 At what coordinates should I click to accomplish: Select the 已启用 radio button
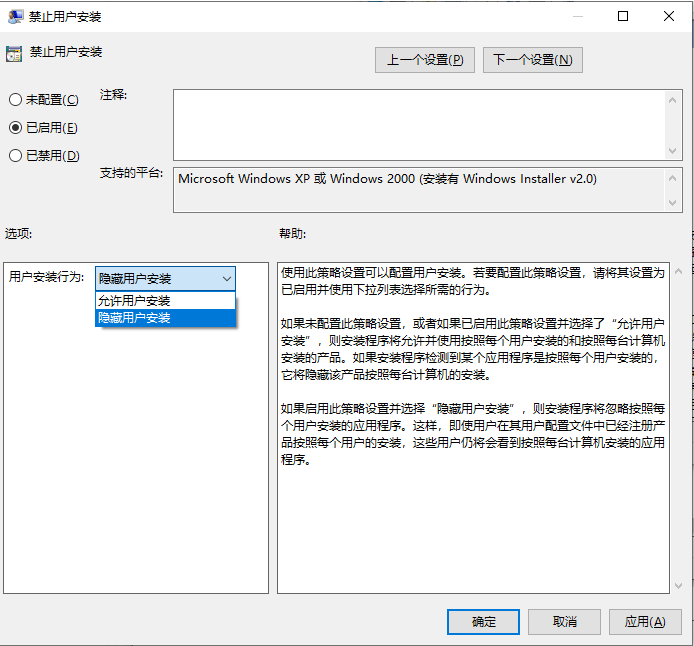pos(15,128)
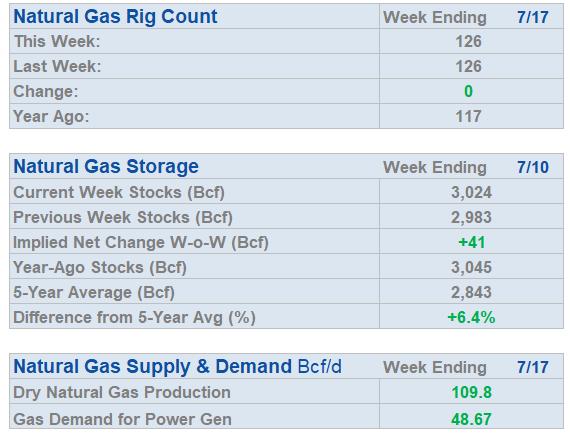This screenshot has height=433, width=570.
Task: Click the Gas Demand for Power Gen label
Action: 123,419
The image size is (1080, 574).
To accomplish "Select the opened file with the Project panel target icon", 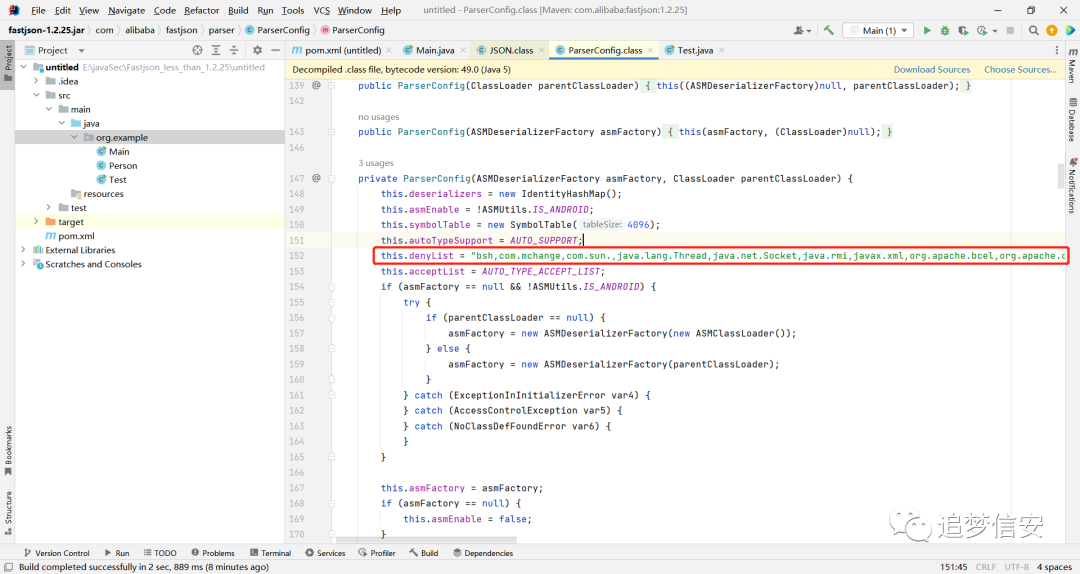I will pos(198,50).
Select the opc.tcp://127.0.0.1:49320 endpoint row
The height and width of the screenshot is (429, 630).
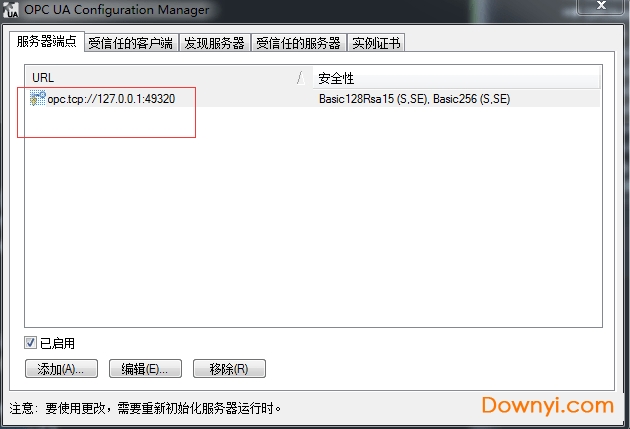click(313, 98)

________

Here the job is to quote the lines from the one with "The height and" through the end of the material, both included, exactly; please skip the pictures.

(Task response):
The height and width of the screenshot is (429, 630).
click(313, 98)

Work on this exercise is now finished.